▸ **Aplicação da leitura**:
1) De acordo com o texto sobre a escassez de mão de obra na China, a que nível caiu o índice dos gerentes de compras da indústria em fevereiro?
2) Prossiga com o texto sobre a escassez de mão de obra na China a partir de sua última frase.

▸ **Trecho selecionado**:
____

O Ministério da Indústria e da Tecnologia da Informação disse que menos de um terço das empresas de pequeno e médio portes, que empregam 80% da população em idade ativa da China, estão operando normalmente. “A falta de mão de obra está inutilizando qualquer esforço de reiniciar a economia”, disse o economista Larry Hu, do Macquarie Group.
Desde que o governo chinês declarou a epidemia caso de emergência nacional, em janeiro, províncias e municípios impuseram rígidas limitações à movimentação da população. As medidas são rigorosas na zona rural, onde barreiras nas estradas impedem moradores de ir a vilarejos vizinhos.
O vírus pode estar dando sinais de recuo no continente, já que o número de novas contaminações caiu para zero em muitas províncias, segundo dados oficiais, mas as autoridades rurais têm relutado em relaxar o confinamento das pessoas aos seus locais de origem.
No vilarejo de Zhumiao, que não registrou casos, moradores têm de passar por ao menos três postos de controle para chegar ao terminal de ônibus mais próximo, que continua fechado. Para viajar para fora da cidadezinha para trabalhar, a população tem de apresentar certificado no qual o empregador declara que a empresa reabriu, além de um compromisso escrito de não voltar à aldeia antes do fim da epidemia.
Essas exigências criam, virtualmente, uma proibição de viagem para os habitantes que não possuem emprego formal. Zhang Yanwei, morador de Zhumiao, disse ter adiado viagem planejada à cidade de Lanzhou, no noroeste do país, para encontrar emprego como encanador, uma vez que não tem um contrato. “Não há nada que eu possa fazer a não ser esperar”, disse Zhang, de 31 anos.
No fim da semana passada, menos de 20% da população adulta de Zhumiao havia deixado a cidade, segundo o governo local. Antes do recesso, quase toda a população em idade ativa da cidadezinha trabalhava em outras localidades.
Mas esses problemas não se limitam a Zhumiao. Pesquisa realizada na semana passada pela universidade de Wuhan com 104 vilarejos em 12 províncias detectou que menos de um terço dos adultos havia saído de sua cidade para trabalhar após o Ano Novo Lunar. Normalmente, entre 80% e 90% dos adultos viajam para trabalhar.
A atividade industrial foi reduzida, em um momento em que as fábricas buscam desesperadamente trabalhadores para ativar linhas de montagem. A escassez de mão de obra contribui para deprimir o índice dos gerentes de compras da indústria para a baixa recorde de 35 pontos em fevereiro.

____

▸ **Dados de origem**:
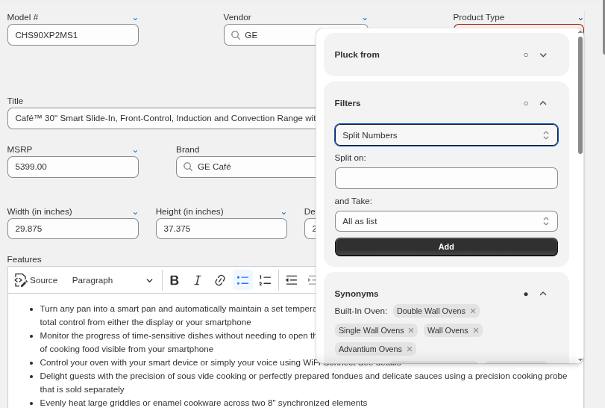This screenshot has height=408, width=605.
Task: Open the 'All as list' take dropdown
Action: pos(445,221)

____

▸ **Respostas por tarefa**:
1) Caiu para a baixa recorde de 35 pontos.

2)
“Não podemos retomar a atividade quando metade dos nossos trabalhadores está presa em suas cidades, na zona rural, em Henan”, disse um funcionário da Companhia de Vidro de Yaoxin, na cidade de Hangzhou, leste da China.
Pequim tentou melhorar a mobilidade dos trabalhadores. Muitas cidades litorâneas contrataram ônibus e até aviões para buscar trabalhadores no interior do país.
Seus esforços, no entanto, não foram suficientes para resolver o problema. O serviço especial de ônibus só para em determinadas aldeias, o que significa que os trabalhadores não conseguem chegar ao ponto de concentração.
Um estudioso de Wuhan disse que a manutenção dos controles de tráfego é compreensível pois autoridades municipais serão responsabilizadas por autorizar, mesmo sem conhecimento, portadores do vírus a propagar a epidemia. Isso é difícil para autoridades, uma vez que os portadores do vírus costumam apresentar sintomas dias após terem contraído a doença.
“Os governos municipais enfrentarão pressões ao relaxar os controles, porque o fluxo de trabalhadores migrantes pode se traduzir em uma exportação dos riscos”, disse o especialista.
Na cidadezinha de Zhumiao, a prevenção continua sendo prioridade para as autoridades, embora a maioria dos habitantes tenha deixado de usar máscaras. Uma autoridade do distrito de Qihai, ao qual Zhumiao pertence, disse que o governo está discutindo quando restabelecer o serviço de ônibus.
“Nossa principal tarefa é eliminar o vírus”, disse a autoridade, “e a livre movimentação das pessoas vai dificultar nosso trabalho”.